-- Aim of the task --
In the records below, count the lines that have "computer" and answer with the number alone.

-- Material provided --
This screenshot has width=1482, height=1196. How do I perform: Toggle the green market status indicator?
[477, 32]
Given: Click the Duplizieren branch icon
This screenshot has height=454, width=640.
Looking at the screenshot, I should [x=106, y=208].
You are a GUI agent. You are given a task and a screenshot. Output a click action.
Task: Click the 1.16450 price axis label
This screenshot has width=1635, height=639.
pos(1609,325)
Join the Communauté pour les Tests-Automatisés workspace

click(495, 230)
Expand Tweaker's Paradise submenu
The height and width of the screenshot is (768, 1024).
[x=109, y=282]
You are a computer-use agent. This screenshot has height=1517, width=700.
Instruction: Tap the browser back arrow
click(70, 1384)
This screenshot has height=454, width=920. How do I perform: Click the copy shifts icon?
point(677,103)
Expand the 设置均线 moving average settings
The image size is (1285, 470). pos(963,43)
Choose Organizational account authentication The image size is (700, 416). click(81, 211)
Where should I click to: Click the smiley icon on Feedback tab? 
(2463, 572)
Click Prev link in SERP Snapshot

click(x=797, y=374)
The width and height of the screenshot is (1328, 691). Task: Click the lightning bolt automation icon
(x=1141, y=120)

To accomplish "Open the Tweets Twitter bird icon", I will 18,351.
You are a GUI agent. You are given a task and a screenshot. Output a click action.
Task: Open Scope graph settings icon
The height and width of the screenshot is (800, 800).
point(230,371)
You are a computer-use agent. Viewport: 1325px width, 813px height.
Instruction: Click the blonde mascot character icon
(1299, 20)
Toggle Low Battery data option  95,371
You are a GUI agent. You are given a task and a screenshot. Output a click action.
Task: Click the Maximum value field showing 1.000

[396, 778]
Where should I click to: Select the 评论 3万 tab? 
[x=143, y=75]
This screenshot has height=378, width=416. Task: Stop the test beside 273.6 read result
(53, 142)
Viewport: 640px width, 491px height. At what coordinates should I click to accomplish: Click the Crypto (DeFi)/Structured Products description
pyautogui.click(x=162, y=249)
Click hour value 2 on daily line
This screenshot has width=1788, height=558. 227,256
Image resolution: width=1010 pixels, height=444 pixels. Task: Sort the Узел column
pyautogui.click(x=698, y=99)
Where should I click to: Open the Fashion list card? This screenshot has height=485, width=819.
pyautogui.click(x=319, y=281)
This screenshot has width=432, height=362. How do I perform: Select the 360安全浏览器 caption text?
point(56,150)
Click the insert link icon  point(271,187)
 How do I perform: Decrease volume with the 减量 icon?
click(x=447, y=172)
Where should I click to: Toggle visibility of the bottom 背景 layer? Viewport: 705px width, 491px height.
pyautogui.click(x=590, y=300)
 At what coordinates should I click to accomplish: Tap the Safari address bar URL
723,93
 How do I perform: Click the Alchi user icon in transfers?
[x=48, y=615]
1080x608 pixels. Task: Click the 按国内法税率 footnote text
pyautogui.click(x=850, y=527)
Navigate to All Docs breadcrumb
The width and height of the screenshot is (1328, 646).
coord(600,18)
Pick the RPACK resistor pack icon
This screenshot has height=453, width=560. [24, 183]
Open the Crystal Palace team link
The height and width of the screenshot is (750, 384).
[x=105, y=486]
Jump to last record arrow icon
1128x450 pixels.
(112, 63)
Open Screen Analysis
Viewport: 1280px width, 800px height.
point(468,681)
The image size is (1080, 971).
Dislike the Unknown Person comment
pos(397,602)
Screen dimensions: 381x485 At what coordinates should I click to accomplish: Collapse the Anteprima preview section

-- Finished exercise --
2